[Entries drawn from a collection]

-- -- --

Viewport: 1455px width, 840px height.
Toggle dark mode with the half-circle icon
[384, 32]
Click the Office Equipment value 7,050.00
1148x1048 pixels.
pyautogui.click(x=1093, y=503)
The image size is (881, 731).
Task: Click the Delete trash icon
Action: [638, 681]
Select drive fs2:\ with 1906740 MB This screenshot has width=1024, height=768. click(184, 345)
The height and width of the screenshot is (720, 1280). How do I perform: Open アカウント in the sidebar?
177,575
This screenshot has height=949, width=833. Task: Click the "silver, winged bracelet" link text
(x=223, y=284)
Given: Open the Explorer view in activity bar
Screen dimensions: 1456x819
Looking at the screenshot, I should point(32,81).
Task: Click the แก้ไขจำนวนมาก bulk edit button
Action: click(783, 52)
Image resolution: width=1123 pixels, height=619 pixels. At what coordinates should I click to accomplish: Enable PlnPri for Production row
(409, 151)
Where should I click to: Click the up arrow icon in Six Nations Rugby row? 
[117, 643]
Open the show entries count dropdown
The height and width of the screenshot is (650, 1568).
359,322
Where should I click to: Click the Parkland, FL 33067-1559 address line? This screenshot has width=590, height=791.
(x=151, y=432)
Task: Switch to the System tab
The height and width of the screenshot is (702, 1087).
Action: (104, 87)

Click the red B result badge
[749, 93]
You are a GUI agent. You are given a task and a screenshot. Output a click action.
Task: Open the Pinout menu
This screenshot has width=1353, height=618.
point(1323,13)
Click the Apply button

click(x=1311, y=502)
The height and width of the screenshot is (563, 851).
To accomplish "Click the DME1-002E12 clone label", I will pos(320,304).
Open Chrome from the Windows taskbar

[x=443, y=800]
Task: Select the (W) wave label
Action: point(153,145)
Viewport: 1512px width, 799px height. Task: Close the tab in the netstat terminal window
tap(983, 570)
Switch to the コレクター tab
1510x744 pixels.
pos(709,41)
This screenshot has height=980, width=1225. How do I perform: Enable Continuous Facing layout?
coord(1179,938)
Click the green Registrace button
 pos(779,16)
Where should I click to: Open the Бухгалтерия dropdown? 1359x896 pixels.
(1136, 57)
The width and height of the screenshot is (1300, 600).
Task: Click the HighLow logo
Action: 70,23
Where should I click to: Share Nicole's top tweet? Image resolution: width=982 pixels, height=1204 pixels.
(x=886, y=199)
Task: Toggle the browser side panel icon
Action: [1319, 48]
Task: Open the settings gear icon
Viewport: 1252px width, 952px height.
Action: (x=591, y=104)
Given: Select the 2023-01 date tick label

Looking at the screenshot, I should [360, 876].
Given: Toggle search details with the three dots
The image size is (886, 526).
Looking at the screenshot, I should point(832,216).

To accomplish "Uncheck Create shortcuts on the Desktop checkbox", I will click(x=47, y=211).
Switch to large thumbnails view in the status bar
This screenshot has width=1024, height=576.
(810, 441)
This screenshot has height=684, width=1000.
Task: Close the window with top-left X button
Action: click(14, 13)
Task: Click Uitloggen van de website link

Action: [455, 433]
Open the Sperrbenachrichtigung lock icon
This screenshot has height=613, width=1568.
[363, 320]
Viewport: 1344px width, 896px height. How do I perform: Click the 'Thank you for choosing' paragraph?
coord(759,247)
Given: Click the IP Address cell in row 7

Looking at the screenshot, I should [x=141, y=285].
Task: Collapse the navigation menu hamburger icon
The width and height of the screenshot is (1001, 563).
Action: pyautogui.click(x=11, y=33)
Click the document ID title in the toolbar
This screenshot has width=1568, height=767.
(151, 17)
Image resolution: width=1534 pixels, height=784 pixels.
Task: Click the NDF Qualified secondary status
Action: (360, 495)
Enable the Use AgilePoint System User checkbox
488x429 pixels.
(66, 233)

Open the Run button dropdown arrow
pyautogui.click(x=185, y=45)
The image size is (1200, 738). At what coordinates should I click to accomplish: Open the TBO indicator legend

-- -- --

- [REQUIRED WORK] Give the material from the line with "Where should I click to: Click the up" up to and including the line with "I will pos(320,304)." as a JSON list of strings, one string per line, with blank lines left out.

- [COMPLETE RESPONSE]
[
  "Where should I click to: Click the up arrow icon in Six Nations Rugby row? ",
  "[117, 643]",
  "Open the show entries count dropdown",
  "The height and width of the screenshot is (650, 1568).",
  "359,322",
  "Where should I click to: Click the Parkland, FL 33067-1559 address line? This screenshot has width=590, height=791.",
  "(x=151, y=432)",
  "Task: Switch to the System tab",
  "The height and width of the screenshot is (702, 1087).",
  "Action: (104, 87)",
  "Click the red B result badge",
  "[749, 93]",
  "You are a GUI agent. You are given a task and a screenshot. Output a click action.",
  "Task: Open the Pinout menu",
  "This screenshot has width=1353, height=618.",
  "point(1323,13)",
  "Click the Apply button",
  "click(x=1311, y=502)",
  "The height and width of the screenshot is (563, 851).",
  "To accomplish \"Click the DME1-002E12 clone label\", I will pos(320,304)."
]